If you are looking for signs of possible Rumination Syndrome in your child, keep an eye out for a change in diet preferences. If a kid starts to avoid certain foods or drinks, or lowers the amount of food they consume at mealtimes, this could indicate RS as the child might be trying to limit RS symptoms with these actions.
Remember, your child might or might not tell you about their symptoms, so watch out for them yourself:
Stomach cramps and pain
Complaints of indigestion or stomach pain
How is Rumination Syndrome diagnosed?
Because RS symptoms are similar to ordinary stomach upsets and vomiting, it is often misdiagnosed as something else, such as gastroesophageal reflux disease or delayed gastric emptying.
Also, RS symptoms can vary greatly between patient to patient. Your doctor can give an accurate diagnosis after taking a detailed history of your child’s symptoms.
These are some of the questions that your doctor will ask:
What does the food your child regurgitates look like?
How does it smell?
How does the regurgitated food taste to your child?
How long after a meal or mouthful does it take for the food to be regurgitated?
Does the regurgitation process ever wake your child when they are asleep?
Does retching or heaving accompany the regurgitation?
What, if any, medications does your child use to treat the regurgitation of food?
Do any of the medications you have tried help the reflux?
Only when the clinical description of RS signs and symptoms have been firmly established will a diagnosis be made. However, to fully diagnose rumination syndrome, blood tests, internal imaging, and/or a gastroscopy are often carried out to make sure it is the correct determination. It’s very important to rule out other causes for the symptoms. The tests will also evaluate your child for dehydration and malnutrition.
What is the treatment for Rumination Syndrome?
The management of RS is a holistic combination of both medical and behavioural treatments. According to recent research, the best way to inhibit rumination syndrome symptoms is for your child to relearn the process of eating and digesting.
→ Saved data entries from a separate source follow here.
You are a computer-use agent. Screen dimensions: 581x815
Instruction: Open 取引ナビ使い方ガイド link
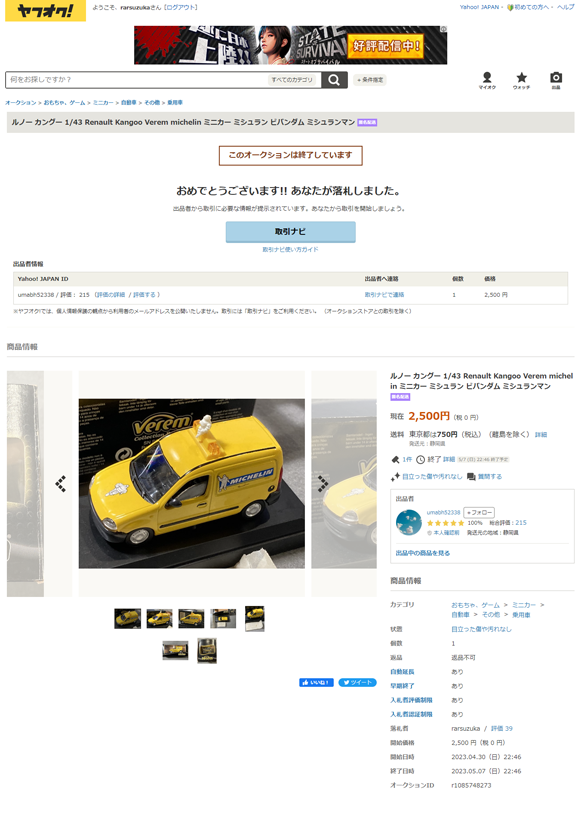(x=290, y=249)
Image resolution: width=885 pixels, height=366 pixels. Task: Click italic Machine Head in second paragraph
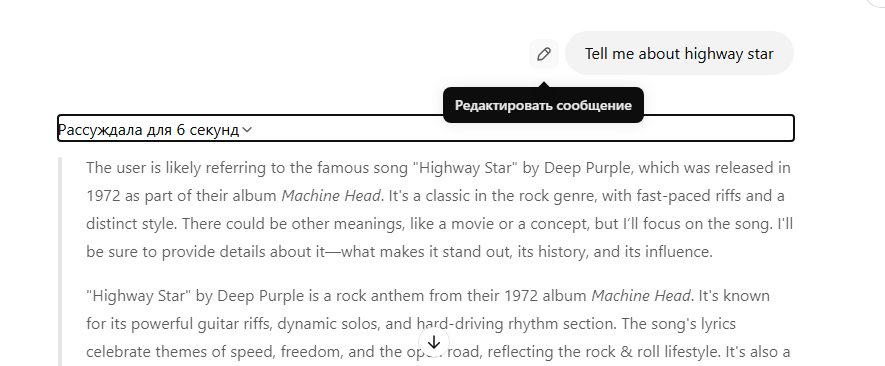tap(641, 296)
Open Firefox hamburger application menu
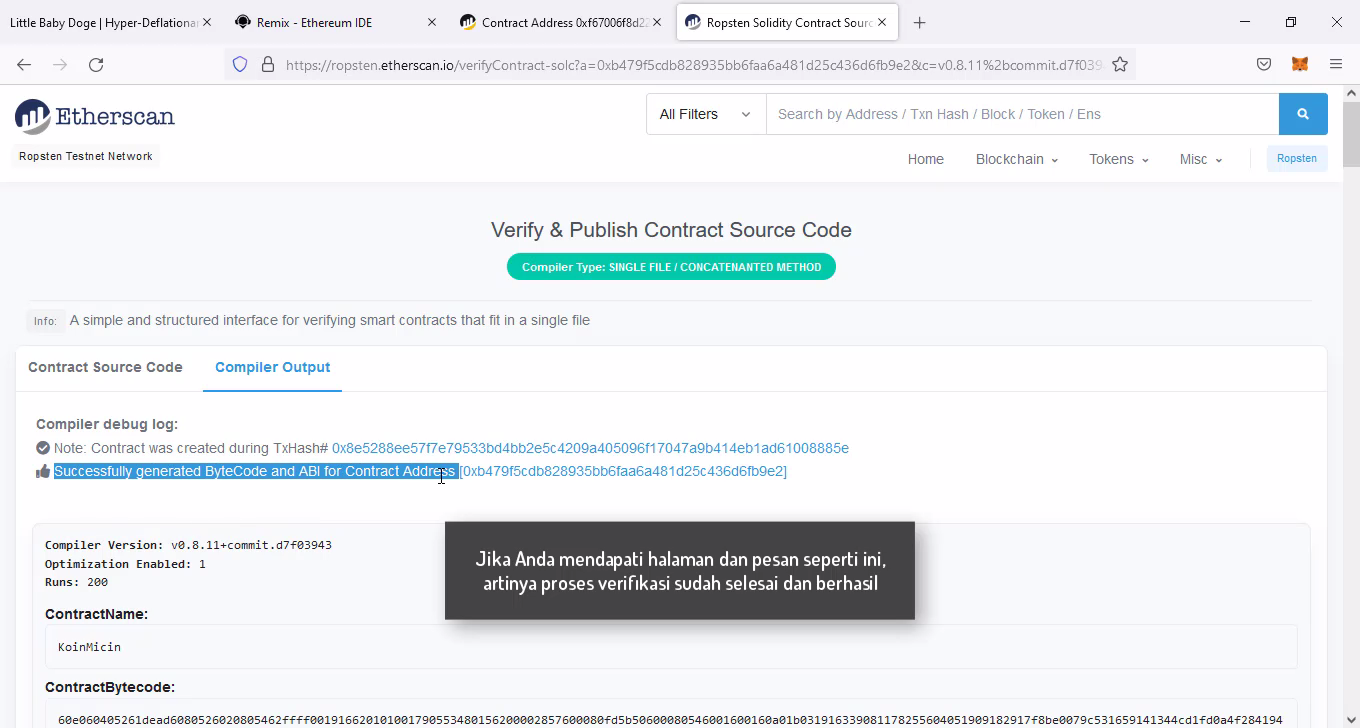The height and width of the screenshot is (728, 1360). pos(1336,64)
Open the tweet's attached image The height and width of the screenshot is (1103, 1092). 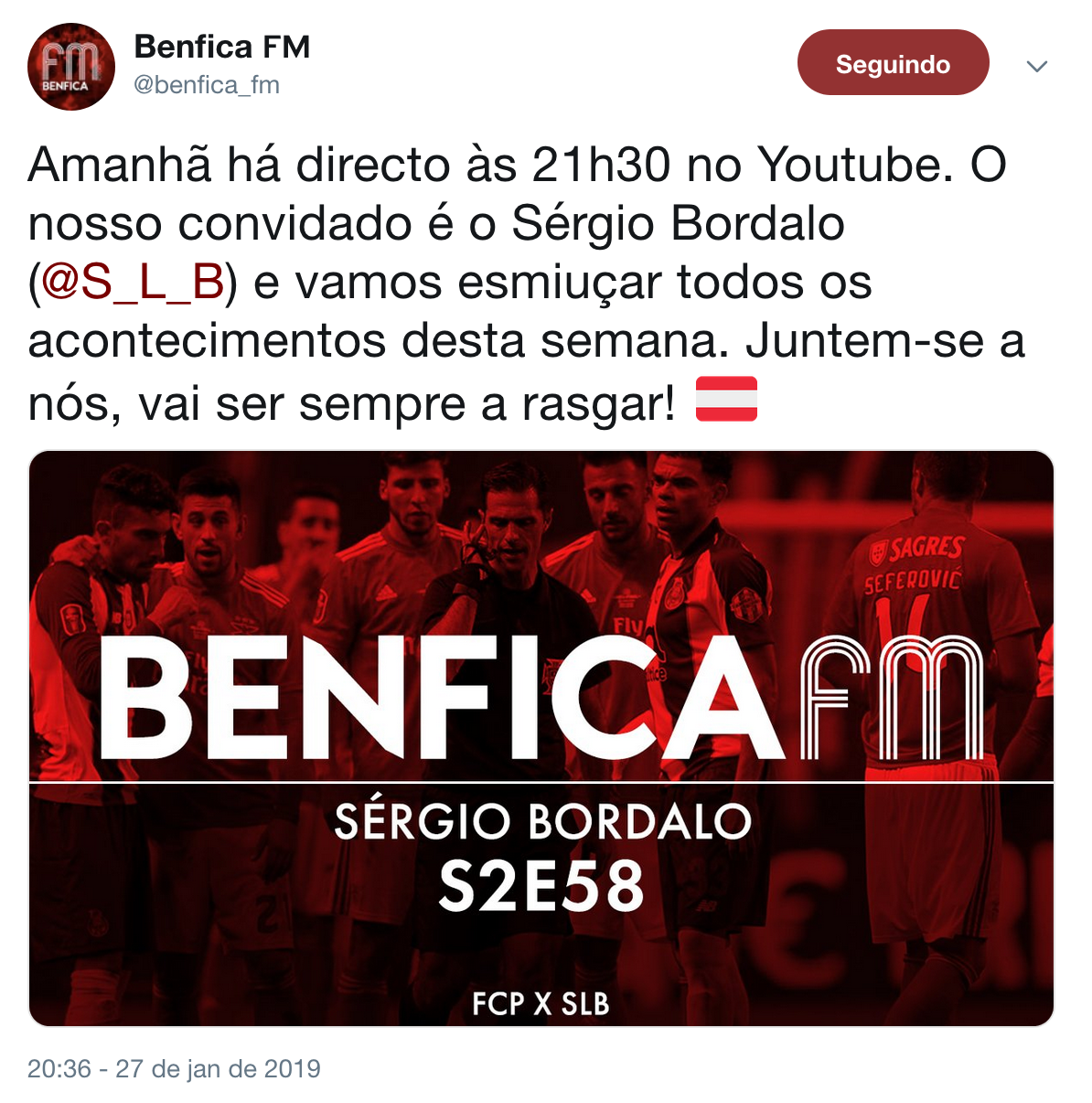pos(541,738)
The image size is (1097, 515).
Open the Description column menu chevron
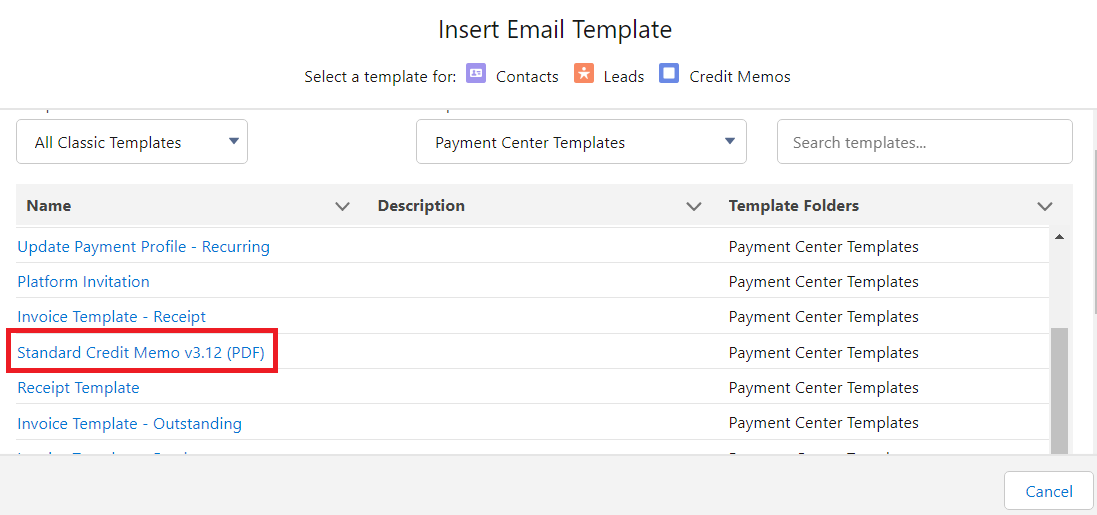(694, 206)
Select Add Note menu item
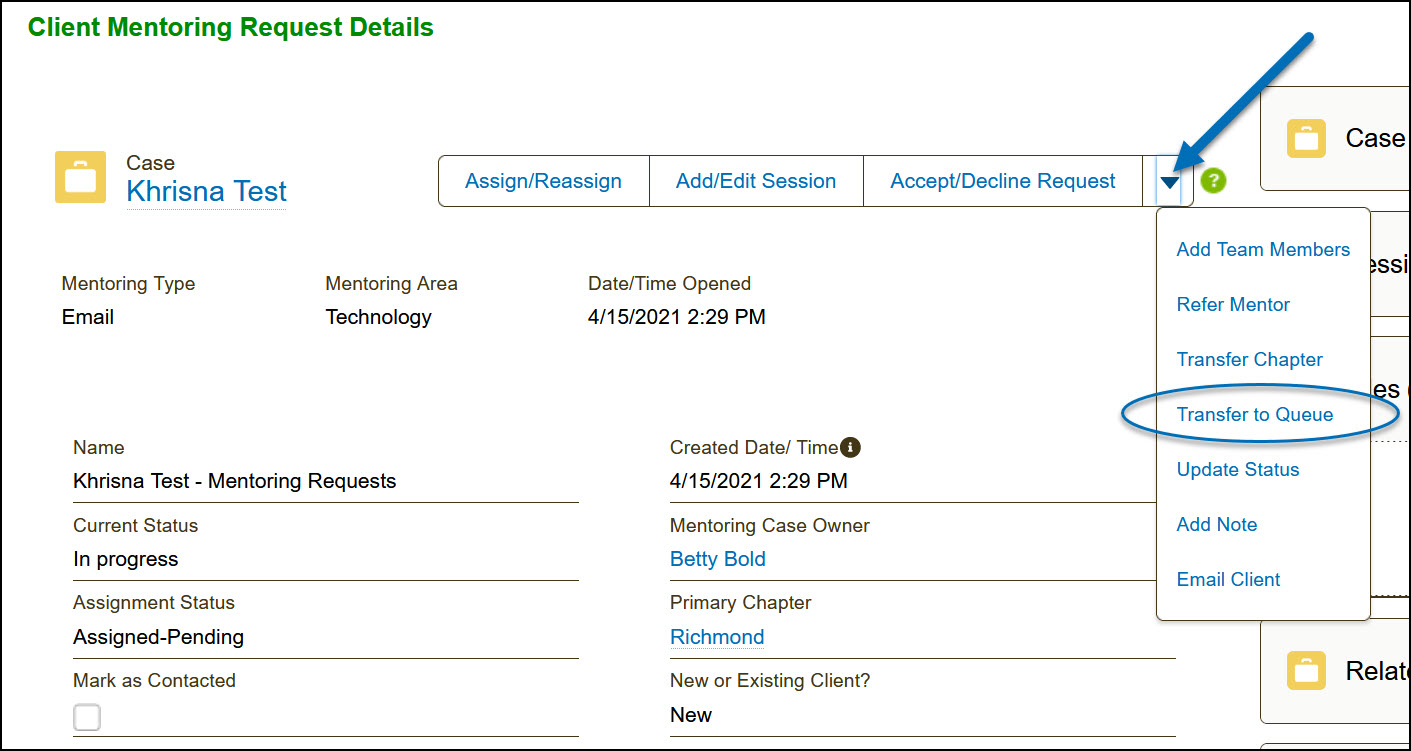Screen dimensions: 1411x751 point(1216,525)
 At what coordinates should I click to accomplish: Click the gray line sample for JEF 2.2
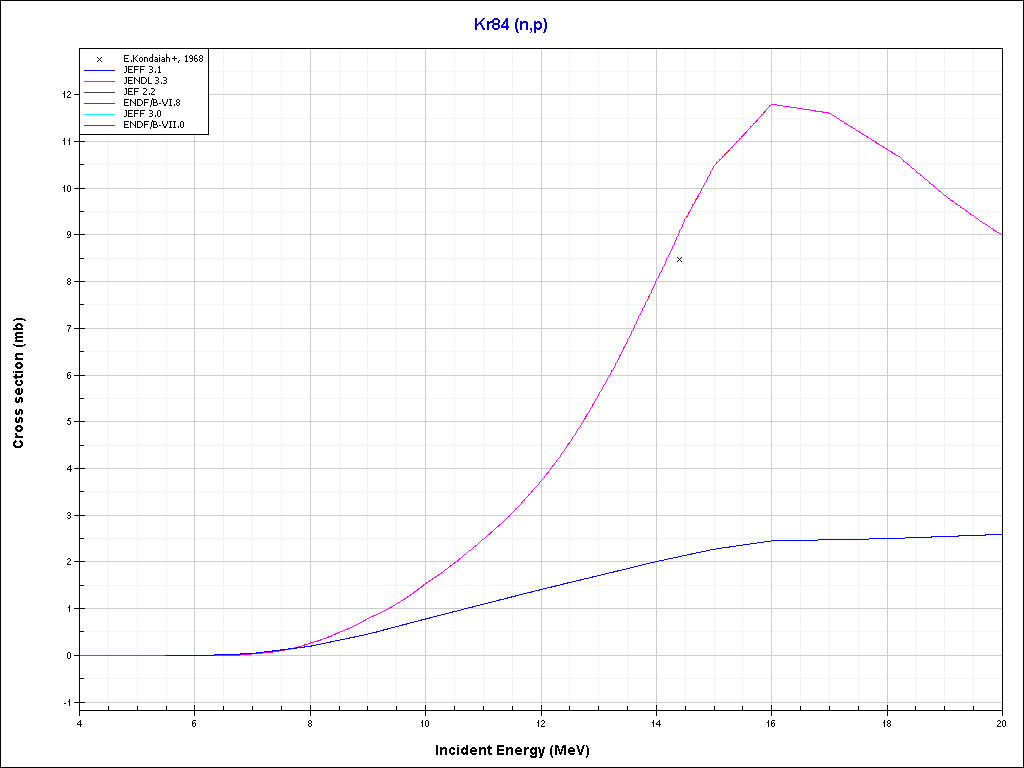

If your child’s weight gains and growth have been negatively impacted, the treatment will also include a nutritional rehabilitation process.
Dietary management will include:
The importance of eating and absorbing the right balance of nutrition.
Monitoring in case supplemental enteral nutrition is required (enteral means nutrition that passes all the way through the digestive system to be absorbed).
Behavioural therapy treatment for rumination, which includes strengthening diaphragmatic breathing exercises.
Learning strategies that prohibit the regurgitation sensation from reoccurring.
Exposure therapy techniques; ‘catching’ the urge to regurgitate and suppressing it before it happens.
What medicines are used to treat Rumination Syndrome?
Omeprazole: A stomach coating medication that reduces the production of stomach acid. It protects the lower esophageal sphincter and the oesophagus from stomach acid reflux.
Domperidone: A prokinetic agent. Domperidone helps the stomach empty faster, which reduces the volume of food and liquid in the stomach area.
What is the long term prognosis for a child with Rumination Syndrome?
The long-term outlook for a child with Rumination Syndrome is good. Because the reasons why RS starts are not clear, the symptoms are managed with medicines while behavioural therapy is ongoing.
The goal for every parent with a child who has rumination syndrome is to work closely with your gastroenterologist and therapist so that the pattern of chewing, swallowing, and regurgitation is ended.
Fortunately, once it is diagnosed, Rumination Syndrome is not able to do more physical damage. And while the symptoms can lead to weight loss, negative gains, and short term problems with the oesophagus, consistent management of the problem will help your child to avoid long-term complications in later life.